Lo que ICE lee en un texto
ICE evalúa el texto tal como fue redactado. No lee metadatos, no interpreta etiquetas HTML, no considera la arquitectura del sitio ni el historial de tráfico. Su objeto de análisis es únicamente el contenido: la estructura del lenguaje, las relaciones entre conceptos y las propiedades lingüísticas del texto publicado.
El sistema procesa el vocabulario empleado, la coherencia interna de las ideas, la articulación de los conceptos clave y el equilibrio del lenguaje. Esos atributos no dependen del tema ni del formato — dependen de cómo está escrito el texto. Un análisis de política y una crónica deportiva se evalúan con los mismos criterios estructurales.

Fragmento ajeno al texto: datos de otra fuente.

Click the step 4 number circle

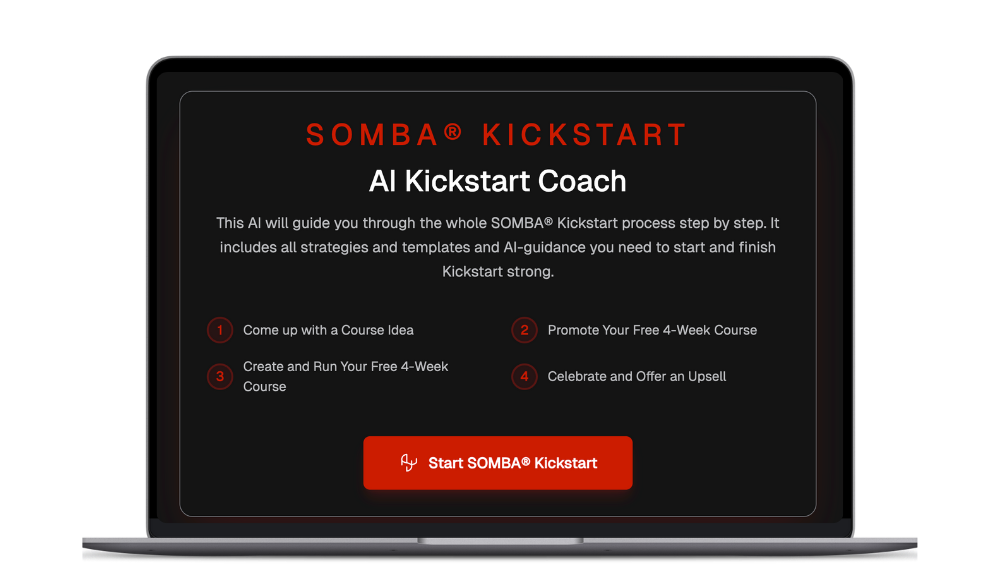[524, 377]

Las cuatro dimensiones que inciden en el puntaje
Cada nota recibe un puntaje compuesto por cuatro subíndices. Desde la perspectiva de la redacción, cada uno responde a una pregunta concreta sobre el texto:
- Riqueza Léxica (IRL, 35%). ¿El vocabulario es variado y específico del tema, o genérico y repetitivo? Un texto que emplea el lenguaje propio de su ámbito temático — sin repetir los mismos términos ni recurrir a fórmulas estándar — acumula mayor densidad semántica. Un IRL bajo es característico del vocabulario genérico y repetitivo, independientemente de su origen.
- Cohesión Semántica (ICS, 25%). ¿Las ideas se encadenan con lógica o el texto salta entre temas sin articulación? La cohesión no es cuestión de longitud: una nota corta bien estructurada supera a un texto largo con ideas desconectadas. El ICS detecta la progresión narrativa — o su ausencia.
- Impacto y Conectividad (CIC, 25%). ¿Los conceptos clave del artículo están desarrollados en el cuerpo del texto, o solo mencionados? Una nota que introduce un término y lo abandona sin contexto puntuará bajo en CIC. Una que lo articula con otros conceptos del mismo campo semántico construye una red conceptual sólida.
- Neutralidad Léxica (FNL, 15%). ¿El lenguaje es informativo o introduce carga retórica? El FNL no evalúa postura editorial ni línea política — evalúa el grado en que adjetivos superlativizados y dramatización desplazan la información. Un texto con menor carga valorativa es semánticamente más preciso.
Lo que el sistema no requiere
ICE no impone formatos ni reglas de redacción. No hay longitudes mínimas que cumplir, palabras clave que insertar ni estructuras predefinidas que seguir. El sistema lee el texto y calcula; no prescribe cómo escribir para obtener un puntaje mayor.
Tampoco requiere versiones paralelas del mismo contenido. No hace falta un título editorial distinto al título para buscadores, ni un resumen aparte para sistemas de indexación. ICE trabaja sobre el texto publicado — el mismo que lee el lector. No hay optimizaciones técnicas que sustituyan la calidad estructural del contenido.
Qué patrones produce la redacción de baja calidad estructural
Ciertos hábitos de producción inciden directamente en los subíndices. No son errores gramaticales ni de estilo — son patrones estructurales que el sistema detecta con consistencia:
- Transcripción sin edición. Reproducir boletines o comunicados sin reescritura produce vocabulario genérico, IRL bajo y escasa conectividad conceptual.
- Nota dispersa sin enfoque. Cubrir varios temas en un mismo artículo sin articulación entre ellos fragmenta la cohesión narrativa y reduce el ICS.
- Términos clave sin desarrollo. Mencionar un concepto en el titular o la entrada y no retomarlo en el cuerpo del texto debilita la conectividad conceptual.
- Carga retórica elevada. Titulares sensacionalistas, adjetivos superlativizados y dramatización del contenido reducen el FNL y la precisión semántica del texto.
- Reutilización de estructuras estándar. Fórmulas de apertura o cierre repetidas en múltiples notas disminuyen la riqueza léxica del corpus.
Estos patrones no son exclusivos de medios pequeños ni de redacciones con pocos recursos. Aparecen en medios de cualquier tamaño cuando la velocidad de publicación o el volumen de notas desplaza a la edición estructural como criterio de producción.